クヴァングヮンの薄暗い裏路地に響く鈴の音と共に転がる首や、鼠たちが住み家とする地下水路にあふれる水からの逃避行など、見せ場が満載です。
そして終盤、これまで折に触れ示されてきた細かな謎や疑問について、マツリカが名探偵のごとくその謎を解明していきます。
その伏線回収の仕方は上質のミステリーを読んでいるようで、その心地よさに包まれてしまいました。

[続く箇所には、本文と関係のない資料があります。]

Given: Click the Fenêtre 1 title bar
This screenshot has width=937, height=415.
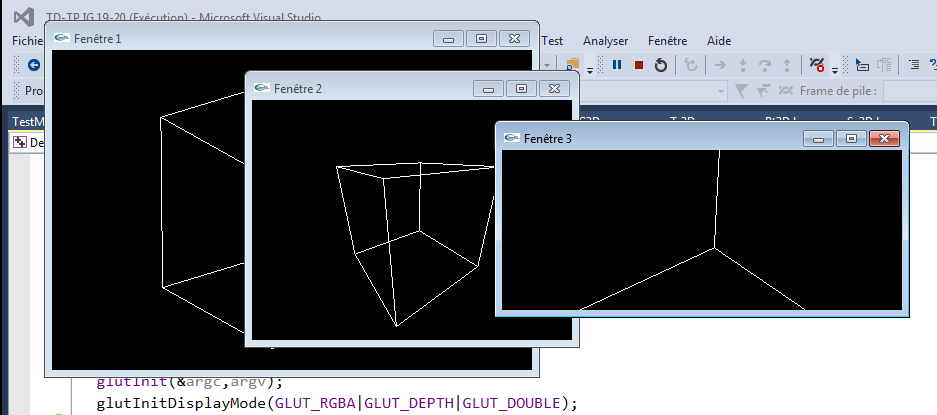Looking at the screenshot, I should click(x=250, y=38).

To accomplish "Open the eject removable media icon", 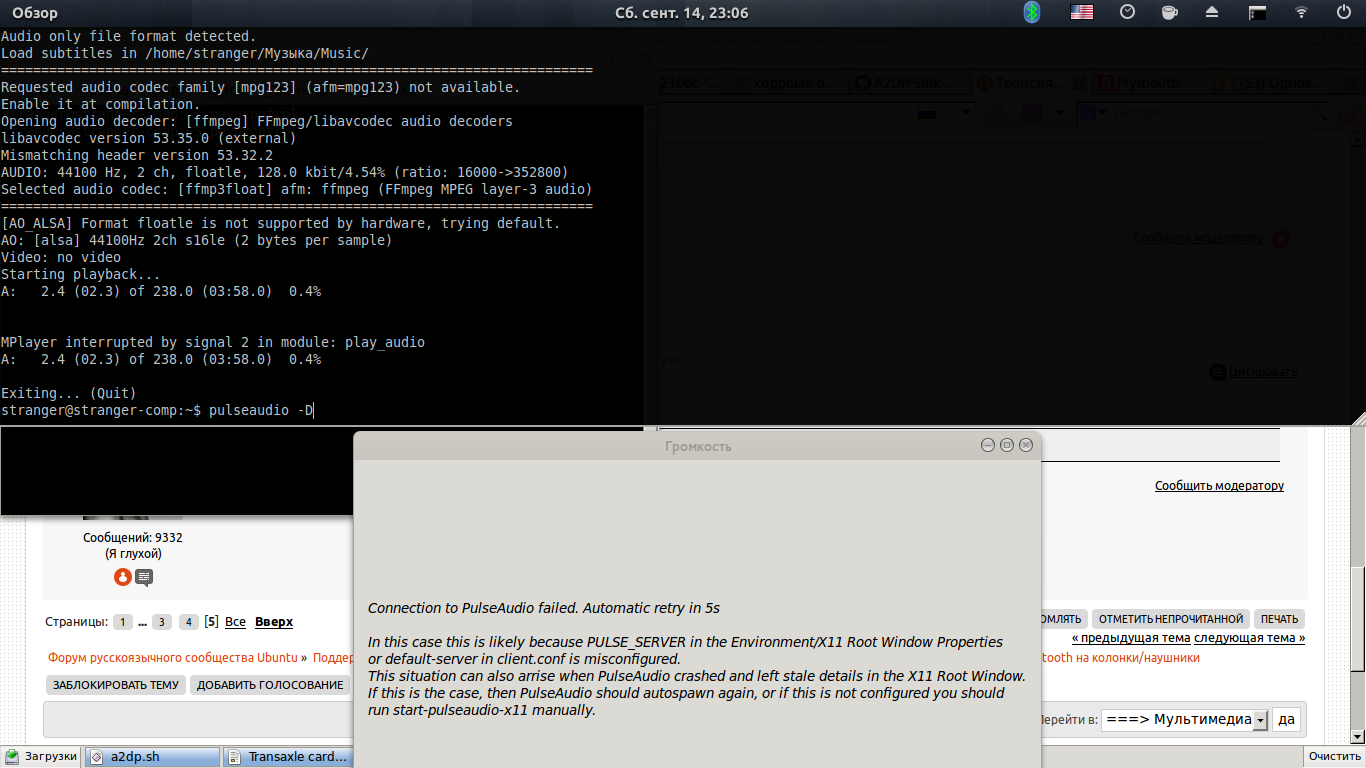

本書『図書館の魔女 烏の伝言』は、作者の計算されつくした物語世界の上で構築されているため、読み進めている途中も、そして読み終えてからも、本書を読み進めることに対する安心感があり、納得感があります。
ただ、物語は長く、また誰が剛力で近衛兵であったのか不明になることもあって、けっして読みやすい物語だとは言いません。
しかし、それでもなお実に面白く興奮できる物語を感謝するとともに、早くこの物語の続編を読みたいと強く思うばかりです。